▶ **Tujuan**: Salin persis bagian ulasan novel Pink Project di bawah, mulai dari "I like Retni" dan berakhir pada "hehehe *nyengir kuda*.".

▶ **Teks yang Diberikan**:
[Indonesian Reading Romance Challenge] #4 Pink Project

1 comment
Pink Project by Retni SB



“Makasih,Puti, untuk segalanya.”
“Makasih, Pring, untuk misterimu.”
I like Retni SB and I love her writing. Gue pertama kenal Retni bukan dari novel pertamanya, melainkan di novel keempatnya, Dimi Is Married. Meski endingnya lebay, gue suka dengan cara penceritaannya. Begitu juga dengan My Partner. Namun, setelah mencari tahu tentang Retni, gue ketemu satu judul, Pink Project. Dari review yang gue baca, lebih banyak yang menyukai novel ini ketimbang dua novel yang pernah gue baca. Jadi, novel ini masuk wishlist gue. Secara novel lama, dapetinnya susah. Untung aja ada bazaar buku di mall deket kantor jadi bisa beli dengan diskon 40% hehehe *nyengir kuda*.
Pink Project diceritakan dari sudut pandang Puti Ranin. Pemilik toko buku yang awam soal lukisan mengirimkan review personal dia tentang pameran lukisan yang baru saja dia datangi ke sebuah koran. Nama pelukisnya Pring. Ternyata, review itu mengundang balasan dari kritikus ternama, Sangga Lazuardy *namanya macho*. Balasan bernada sinis dan mendiskreditkan kredibilitas Puti membuat Puti meradang. Dia nggak terima dan cari cara buat ketemu. Ternyata, Sangga itu memang pintar dan ganteng *me likey*. Setelahnya, Puti jadi sering bertemu Sangga tiba-tiba dan hasilnya selalu menyebalkan sampai-sampai Puti selalu memaki Sangga dengan sebutan Kampret. Kehadiran Sangga bukan hanya berakibat pada Puti, juga pada sahabatnya, Ina. Ketika Sangga dan Ina membuatnya semakin pusing, Puti pun berkesempatan berkenalan dengan Pring, pelukis itu. Merasa memiliki kesamaan nasib karena dihina Sangga, Puti pun melampiaskan kekesalannya dengan curhat sama Pring. Tapi ternyata….
Ah, sampai di sana aja ya, hehehe.
Sejak pertama baca Dimi Is Married, gue suka dengan penceritaan Retni yang lugas dan mengalir. Membalik tiap halaman itu candu. Gue jadi gemes sendiri karena kepikiran, ini Retni maunya apa sih? Banyak pertanyaan bermunculan sehingga jadi nggak sabar buat membalik halamannya.

▶ **Daftar Baris**:
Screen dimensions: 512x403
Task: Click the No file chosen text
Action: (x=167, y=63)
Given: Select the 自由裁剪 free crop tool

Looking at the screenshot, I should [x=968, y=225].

▶ **Jawaban**:
I like Retni SB and I love her writing. Gue pertama kenal Retni bukan dari novel pertamanya, melainkan di novel keempatnya, Dimi Is Married. Meski endingnya lebay, gue suka dengan cara penceritaannya. Begitu juga dengan My Partner. Namun, setelah mencari tahu tentang Retni, gue ketemu satu judul, Pink Project. Dari review yang gue baca, lebih banyak yang menyukai novel ini ketimbang dua novel yang pernah gue baca. Jadi, novel ini masuk wishlist gue. Secara novel lama, dapetinnya susah. Untung aja ada bazaar buku di mall deket kantor jadi bisa beli dengan diskon 40% hehehe *nyengir kuda*.